— Start of Passage to read —

Item 5.03. Amendments to Articles of Incorporation or Bylaws; Change in Fiscal Year.
     On August 2, 2007, upon the completion of the initial public offering (“IPO”) of shares of common stock of lululemon athletica inc. (the “Company”), the Company filed an Amended and Restated Certificate of Incorporation (the “Post-IPO Charter”) which amended and restated the Company’s certificate of incorporation in its entirety. As described in the final prospectus of the Company dated July 26, 2007, the changes to the certificate of incorporation effected by the Post-IPO Charter are: (i) the elimination of all provisions relating to the Company’s Series A Preferred Stock, Series B Preferred Stock and Series TS Preferred Stock, (ii) the confirmation of the authorized capitalization of the Company of 200 million shares of common stock, 30 million shares of special voting stock and 5 million shares of preferred stock; and (iii) the addition of provisions relating to the classification of the board of directors. The Post-IPO Charter was approved by the board of directors of the Company on July 20, 2007 and by the stockholders of the Company on July 20, 2007. The Post-IPO Charter became effective upon filing with the Delaware Secretary of State on August 2, 2007.
     On April 26, 2007, the board of directors of the Company approved the amendment and restatement of the existing bylaws of the Company in their entirety to be effective upon completion of the IPO (the “Amended and Restated Bylaws”). The stockholders approved the Amended and Restated Bylaws on June 8, 2007. As described in the final prospectus of the Company dated July 26, 2007, the Amended and Restated Bylaws revised the bylaws to: (i) explicitly permit electronic communications in the context of voting, meetings, and notices; (ii) include a classified board provision; (iii) remove the provision permitting stockholders to act by written consent; and (iv) outline procedures for nominating persons to the Board and filling any vacancy occurring in the Board. The Amended and Restated Bylaws became effective on August 2, 2007.
Item 9.01. Financial Statements and Exhibits.
     (c) The following exhibits are filed with this Form 8-K:
  3.1   Amended and Restated Certificate of Incorporation of lululemon athletica inc., effective August 2, 2007
 
  *3.2   Amended and Restated Bylaws of lululemon athletica inc., effective August 2, 2007 (Exhibit 3.5 to Amendment No. 2 to the Company’s Registration Statement on Form S-1 (file no. 333-142477) as filed on June 19, 2007).
 
*   Incorporated by reference.

 


 

SIGNATURES
          Pursuant to the requirements of the Securities Exchange Act of 1934, the registrant has duly caused this report to be signed on its behalf by the undersigned hereunto duly authorized.
         
     
Date: August 8, 2007  By:   /s/ John E. Currie    
    John E. Currie   
    Chief Financial Officer   

 


 

         
EXHIBIT INDEX
         
Exhibit    
Number   Description
       
 
  3.1    
Amended and Restated Certificate of Incorporation of lululemon athletica inc., effective August 2, 2007

 

 

Exhibit 3.1
AMENDED AND RESTATED
CERTIFICATE OF INCORPORATION
OF
lululemon athletica inc.

— End of Passage to read —

#### [Actions to take]
1. Please copy the lululemon filing word for word, starting at "On April 26, 2007, the" and ending at "effective on August 2, 2007.".
2. Continue the lululemon filing from its last sentence.

— Start of Items —

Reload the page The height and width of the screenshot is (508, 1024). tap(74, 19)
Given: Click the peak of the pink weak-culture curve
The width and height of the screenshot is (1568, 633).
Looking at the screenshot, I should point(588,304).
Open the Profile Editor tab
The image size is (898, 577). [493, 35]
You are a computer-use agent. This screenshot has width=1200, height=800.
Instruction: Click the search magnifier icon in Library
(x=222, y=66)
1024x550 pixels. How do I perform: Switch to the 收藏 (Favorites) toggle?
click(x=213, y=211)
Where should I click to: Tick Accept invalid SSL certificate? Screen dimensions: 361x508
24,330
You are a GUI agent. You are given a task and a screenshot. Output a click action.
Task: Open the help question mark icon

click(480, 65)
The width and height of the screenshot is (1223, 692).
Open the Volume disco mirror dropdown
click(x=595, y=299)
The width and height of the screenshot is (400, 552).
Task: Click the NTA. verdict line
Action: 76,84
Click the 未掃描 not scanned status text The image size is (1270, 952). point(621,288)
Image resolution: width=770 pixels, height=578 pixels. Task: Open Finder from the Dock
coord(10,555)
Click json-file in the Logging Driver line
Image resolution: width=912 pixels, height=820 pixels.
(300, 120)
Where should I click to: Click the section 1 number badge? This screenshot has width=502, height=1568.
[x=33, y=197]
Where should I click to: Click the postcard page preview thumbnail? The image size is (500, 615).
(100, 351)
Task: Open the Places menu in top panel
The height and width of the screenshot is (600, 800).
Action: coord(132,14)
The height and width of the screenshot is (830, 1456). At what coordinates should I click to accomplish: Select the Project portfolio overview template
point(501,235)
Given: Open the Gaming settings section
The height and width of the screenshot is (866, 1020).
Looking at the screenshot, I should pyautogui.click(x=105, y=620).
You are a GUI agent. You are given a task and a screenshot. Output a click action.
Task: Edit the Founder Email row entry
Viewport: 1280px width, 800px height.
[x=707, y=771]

— End of Items —

#### [Exercise results]
1.
On April 26, 2007, the board of directors of the Company approved the amendment and restatement of the existing bylaws of the Company in their entirety to be effective upon completion of the IPO (the “Amended and Restated Bylaws”). The stockholders approved the Amended and Restated Bylaws on June 8, 2007. As described in the final prospectus of the Company dated July 26, 2007, the Amended and Restated Bylaws revised the bylaws to: (i) explicitly permit electronic communications in the context of voting, meetings, and notices; (ii) include a classified board provision; (iii) remove the provision permitting stockholders to act by written consent; and (iv) outline procedures for nominating persons to the Board and filling any vacancy occurring in the Board. The Amended and Restated Bylaws became effective on August 2, 2007.

2.
          lululemon athletica inc. (the “ Corporation ”), a corporation organized and existing under and by virtue of the General Corporation Law of the State of Delaware (“ DGCL ”), does hereby certify as follows:
          1. The present name of the Corporation is lululemon athletica inc. The Corporation was originally incorporated in the State of Delaware under the name of Lulu Holding Inc.
          2. The date of filing of the original Certificate of Incorporation of the Corporation with the Secretary of State of the State of Delaware was November 21, 2005.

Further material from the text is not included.